Wednesday, April 27, 2011

Life....

     Well, today was a little better than yesterday and for that, I'm thankful. Mom came over and watched the kids so I could go to the Y and get a workout in...which had both positive and negative results. The positive was that it definitely improved my mood...knowing that I am FINALLY to the point where I can get back into shape and lose this flabby belly fat...yuck. :-)  It also caused aunt Flo to visit a bit earlier than expected...I thought I had at least another couple of weeks to go before that happened, but alas, no. :-(  So, I've done my best to keep a positive outlook today even though the hormones and cramps caused me to throw up...gross.
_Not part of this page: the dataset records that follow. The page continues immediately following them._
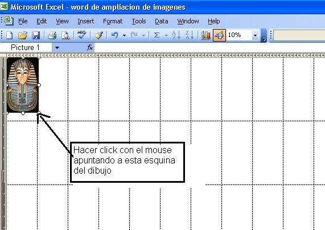Image resolution: width=325 pixels, height=230 pixels.
Task: Run the ABC spelling check
Action: click(82, 35)
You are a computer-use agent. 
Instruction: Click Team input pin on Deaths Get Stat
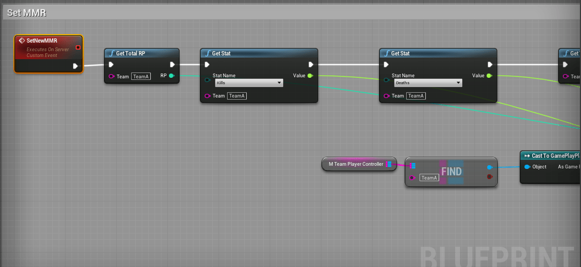pos(386,96)
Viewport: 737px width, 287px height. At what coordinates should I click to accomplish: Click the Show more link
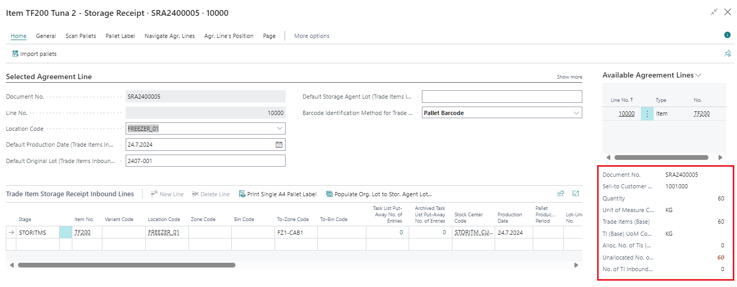(x=569, y=77)
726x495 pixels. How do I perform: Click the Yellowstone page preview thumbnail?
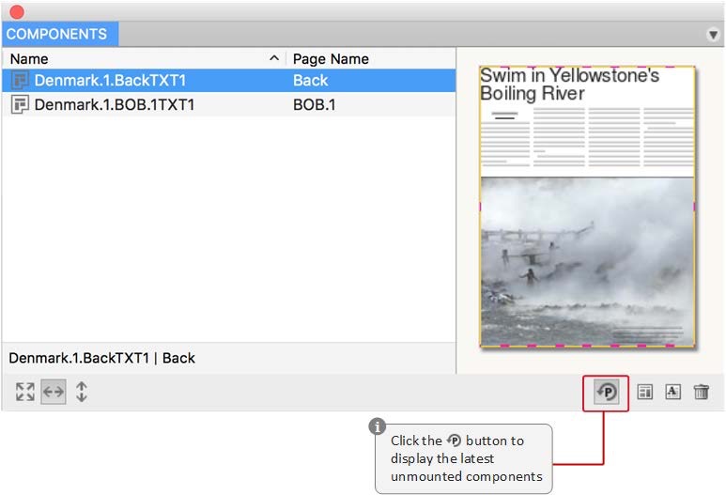tap(587, 207)
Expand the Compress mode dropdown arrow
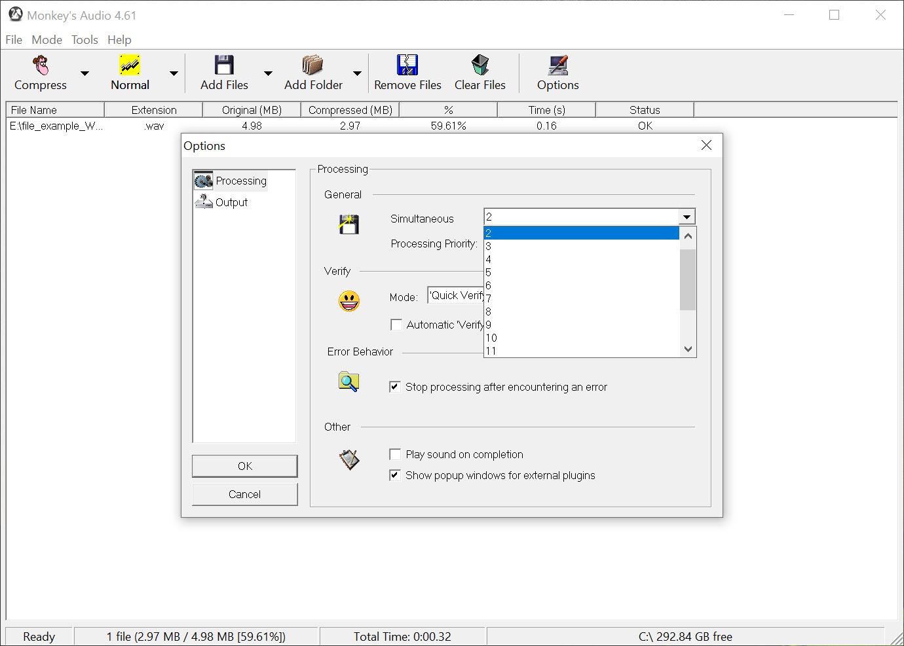Viewport: 904px width, 646px height. pyautogui.click(x=85, y=73)
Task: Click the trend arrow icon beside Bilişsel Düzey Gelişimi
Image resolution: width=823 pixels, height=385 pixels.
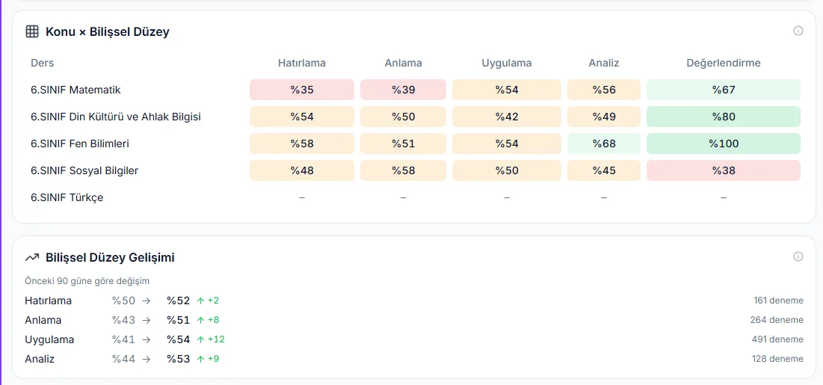Action: click(x=32, y=257)
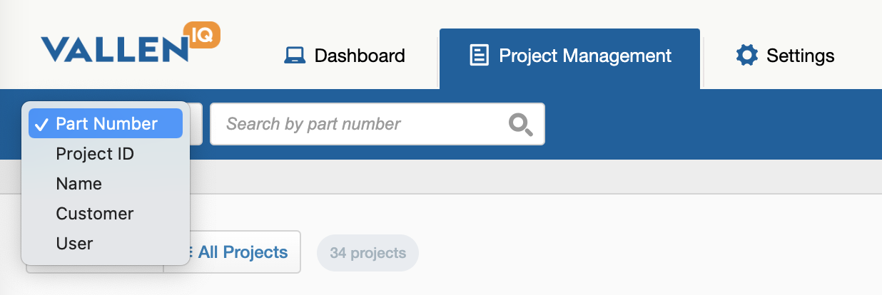Select the User option in the dropdown

tap(75, 244)
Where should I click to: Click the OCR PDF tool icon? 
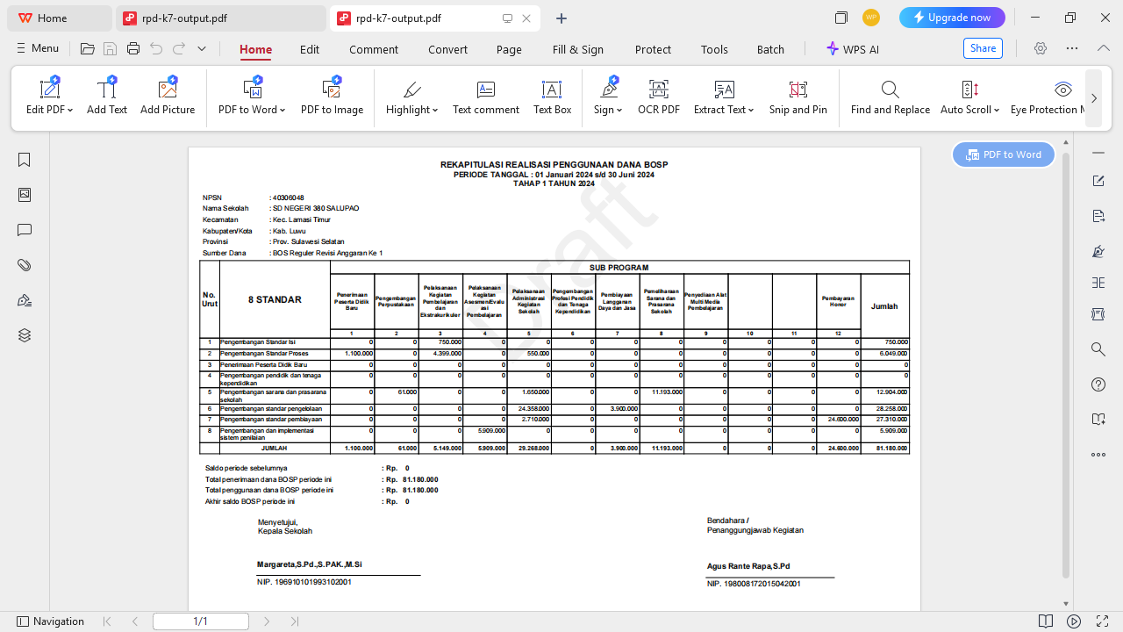[x=658, y=90]
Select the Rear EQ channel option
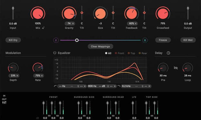Image resolution: width=201 pixels, height=120 pixels. (x=143, y=53)
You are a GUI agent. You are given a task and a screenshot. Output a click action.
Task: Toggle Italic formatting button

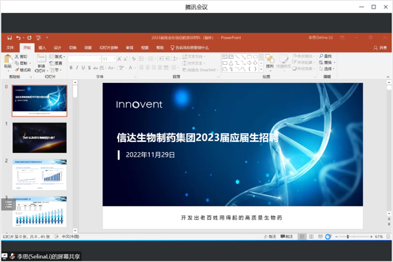coord(77,68)
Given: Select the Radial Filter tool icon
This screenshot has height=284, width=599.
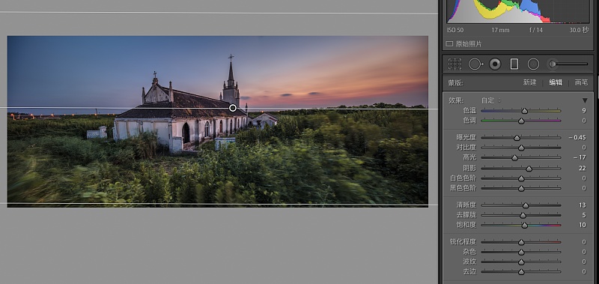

I'm thankful I have a strong stomach, because being nauseas from that, while having to stick a suppository up my little girl's behind, almost made me vomit. BLEH!  (We found out yesterday Haleigh can't quite "go" on her own...she hasn't learned that yet so we have to basically wait while she teaches herself to go number 2...and help her along with belly exercises). So yeah...it's been a rough couple of days. And the reason i was so upset yesterday was because we learned Caleb's grandma has stage 4 cancer...it just seems like life won't slow down...even for a second. Please pray for the family...keep us all in your thoughts and prayers because life has been rough the past couple of months. And even though I KNOW God WILL NEVER give me more than I can handle, these human thoughts and emotions are bringing me down. I miss Chuck so bad some days and now that Grandma is sick...well, there are no words; just heartache and pain. And all I can think about is if it hurts me this bad, how are my husband and mother in law facing each day?  *sighs*  Anyways, I'm physically and emotionally drained...and need to help put the kids down to bed. I'm so thankful my hubby is so strong, because his positive attitude and outlook is what keeps me going...and my babies' smiles of course, lol. Night everyone.